Protein enriched bars are a great choice for breakfast and snacks, and they're surprisingly easy to make. In a medium sized pan, combine 1 cup reduced fat peanut butter (natural if possible), 10 tablespoons natural honey, 3 scoops whey protein powder, 2 cups oats, and 1 cup milk. You could also add some protein rich ingredients such as sunflower seeds, slivered almonds, or dried fruit such as raisins, cranberries and apricots. Stir until the mixture is well mixed and leave it in the refrigerator overnight. In the morning, cut it up into bars and you'll be able to enjoy a healthy breakfast containing protein powder that is ready to go.
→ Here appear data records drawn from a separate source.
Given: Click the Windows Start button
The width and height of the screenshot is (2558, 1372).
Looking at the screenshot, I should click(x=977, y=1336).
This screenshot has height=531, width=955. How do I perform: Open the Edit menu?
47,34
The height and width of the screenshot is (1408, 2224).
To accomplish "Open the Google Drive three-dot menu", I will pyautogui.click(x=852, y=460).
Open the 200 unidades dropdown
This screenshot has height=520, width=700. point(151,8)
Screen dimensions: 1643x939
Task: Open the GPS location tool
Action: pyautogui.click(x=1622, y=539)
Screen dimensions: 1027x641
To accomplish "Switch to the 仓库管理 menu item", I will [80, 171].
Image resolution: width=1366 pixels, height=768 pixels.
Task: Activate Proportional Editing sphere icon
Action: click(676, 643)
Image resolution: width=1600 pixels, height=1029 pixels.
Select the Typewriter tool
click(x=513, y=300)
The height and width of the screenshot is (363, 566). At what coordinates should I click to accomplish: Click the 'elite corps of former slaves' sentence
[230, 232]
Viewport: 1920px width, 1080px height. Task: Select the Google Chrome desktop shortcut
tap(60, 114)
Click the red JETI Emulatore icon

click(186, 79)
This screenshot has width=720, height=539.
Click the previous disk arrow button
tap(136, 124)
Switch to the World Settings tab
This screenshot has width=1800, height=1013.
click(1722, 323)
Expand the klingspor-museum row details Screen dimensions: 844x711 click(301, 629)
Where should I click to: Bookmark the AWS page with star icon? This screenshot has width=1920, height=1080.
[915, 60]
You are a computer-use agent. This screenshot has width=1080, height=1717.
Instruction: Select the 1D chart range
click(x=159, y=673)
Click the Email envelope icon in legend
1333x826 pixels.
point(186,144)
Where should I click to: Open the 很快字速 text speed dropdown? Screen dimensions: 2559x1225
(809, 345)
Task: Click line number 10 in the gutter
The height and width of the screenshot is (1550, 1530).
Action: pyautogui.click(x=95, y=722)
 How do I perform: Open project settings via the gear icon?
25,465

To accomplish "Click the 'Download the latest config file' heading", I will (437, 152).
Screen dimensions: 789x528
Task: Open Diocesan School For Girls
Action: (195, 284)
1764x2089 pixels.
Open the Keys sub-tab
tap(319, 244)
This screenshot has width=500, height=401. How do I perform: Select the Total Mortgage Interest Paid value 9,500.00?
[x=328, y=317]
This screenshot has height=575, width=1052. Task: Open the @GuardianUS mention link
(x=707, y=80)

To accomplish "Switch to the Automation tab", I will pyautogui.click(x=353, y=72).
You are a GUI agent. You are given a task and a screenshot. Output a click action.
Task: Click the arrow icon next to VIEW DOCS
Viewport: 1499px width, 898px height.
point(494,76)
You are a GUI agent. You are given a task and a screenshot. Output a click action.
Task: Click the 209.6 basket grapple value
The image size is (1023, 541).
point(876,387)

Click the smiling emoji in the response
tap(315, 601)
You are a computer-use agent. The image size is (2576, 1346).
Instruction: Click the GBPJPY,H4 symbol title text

These double chocolate peanut butter protein bars are a terrific snack in the middle of the afternoon when you need something to tide you over till dinner. You'll need 1/4 cup low fat peanut butter, 3 scoops of chocolate protein powder, 3 tablespoons of fat free chocolate syrup, and around 2 tablespoons of water. In a bowl, mix together the peanut butter and chocolate syrup. Add the protein and enough water to moisten it a little. Place the mixture on waxed paper or plastic wrap, and knead by hand for several seconds to mix the ingredients. Flatten and cut into four bars, wrapping them individually in plastic wrap. Store them in the refrigerator so they stay fresh.

Protein powders and supplements might help you slim down by decreasing your caloric intake, however, you shouldn't depend on them for the majority of your nutritional requirements. Try making your breakfast oatmeal with milk instead of water and snack on low fat cheese. Cut up a boiled egg onto your salad or add some nutritious and tasty chick peas. These are all tasty, healthy ways of following a high protein diet without adding too many extra calories.

Remember, the secret to weight loss is burning more calories than you eat. Choose healthy foods like fruits, veggies, whole grains and lean protein, and get moving every day. Weight loss is important but you also need to get some pleasure from the foods you eat.

Comments

Tony @ Best Protein Powder 19 months ago

Great article! I never heard about the Journal of Nutrition study which revealed "that eating a high protein diet in conjunction with regular exercise gave a boost to weight and fat loss and also improved blood fat levels." but it sounds interesting!